[RECORDS SUPPLIED — start]

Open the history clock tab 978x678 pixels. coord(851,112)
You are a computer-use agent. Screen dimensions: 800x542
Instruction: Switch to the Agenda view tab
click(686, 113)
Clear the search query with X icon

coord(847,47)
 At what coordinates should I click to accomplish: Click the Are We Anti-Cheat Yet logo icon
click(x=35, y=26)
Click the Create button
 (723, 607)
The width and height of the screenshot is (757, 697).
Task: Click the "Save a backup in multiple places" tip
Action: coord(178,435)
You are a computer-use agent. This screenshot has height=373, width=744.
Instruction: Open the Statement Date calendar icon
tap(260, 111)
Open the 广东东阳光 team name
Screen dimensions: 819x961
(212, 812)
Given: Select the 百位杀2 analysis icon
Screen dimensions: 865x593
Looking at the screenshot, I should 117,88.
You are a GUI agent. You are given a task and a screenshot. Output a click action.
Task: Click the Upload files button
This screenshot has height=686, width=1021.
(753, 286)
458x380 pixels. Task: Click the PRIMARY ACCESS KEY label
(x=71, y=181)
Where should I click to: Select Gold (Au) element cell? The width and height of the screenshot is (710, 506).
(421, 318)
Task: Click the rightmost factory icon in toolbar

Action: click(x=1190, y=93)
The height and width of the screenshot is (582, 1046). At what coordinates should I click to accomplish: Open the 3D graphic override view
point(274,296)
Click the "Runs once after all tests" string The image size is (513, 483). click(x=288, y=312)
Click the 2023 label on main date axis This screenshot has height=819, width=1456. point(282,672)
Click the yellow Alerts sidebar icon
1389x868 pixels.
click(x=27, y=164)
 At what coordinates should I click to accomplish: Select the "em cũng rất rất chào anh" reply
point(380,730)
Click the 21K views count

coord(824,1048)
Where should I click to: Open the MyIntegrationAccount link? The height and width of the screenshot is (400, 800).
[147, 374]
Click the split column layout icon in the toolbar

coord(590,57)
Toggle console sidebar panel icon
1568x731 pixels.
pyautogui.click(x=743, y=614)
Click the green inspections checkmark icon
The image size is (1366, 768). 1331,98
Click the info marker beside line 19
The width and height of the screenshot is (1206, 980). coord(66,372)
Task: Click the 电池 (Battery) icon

[RECORDS SUPPLIED — finish]

**YOUR OBJECTIVE**
Everything from the line containing "The height and width of the screenshot is (582, 1046)." to the final line of the entries above should be output exactly, and nothing more.

**TASK RESPONSE**
The height and width of the screenshot is (582, 1046). At what coordinates should I click to accomplish: Open the 3D graphic override view
point(274,296)
Click the "Runs once after all tests" string The image size is (513, 483). click(x=288, y=312)
Click the 2023 label on main date axis This screenshot has height=819, width=1456. point(282,672)
Click the yellow Alerts sidebar icon
1389x868 pixels.
click(x=27, y=164)
 At what coordinates should I click to accomplish: Select the "em cũng rất rất chào anh" reply
point(380,730)
Click the 21K views count

coord(824,1048)
Where should I click to: Open the MyIntegrationAccount link? The height and width of the screenshot is (400, 800).
[147, 374]
Click the split column layout icon in the toolbar

coord(590,57)
Toggle console sidebar panel icon
1568x731 pixels.
pyautogui.click(x=743, y=614)
Click the green inspections checkmark icon
The image size is (1366, 768). 1331,98
Click the info marker beside line 19
The width and height of the screenshot is (1206, 980). coord(66,372)
Task: Click the 电池 (Battery) icon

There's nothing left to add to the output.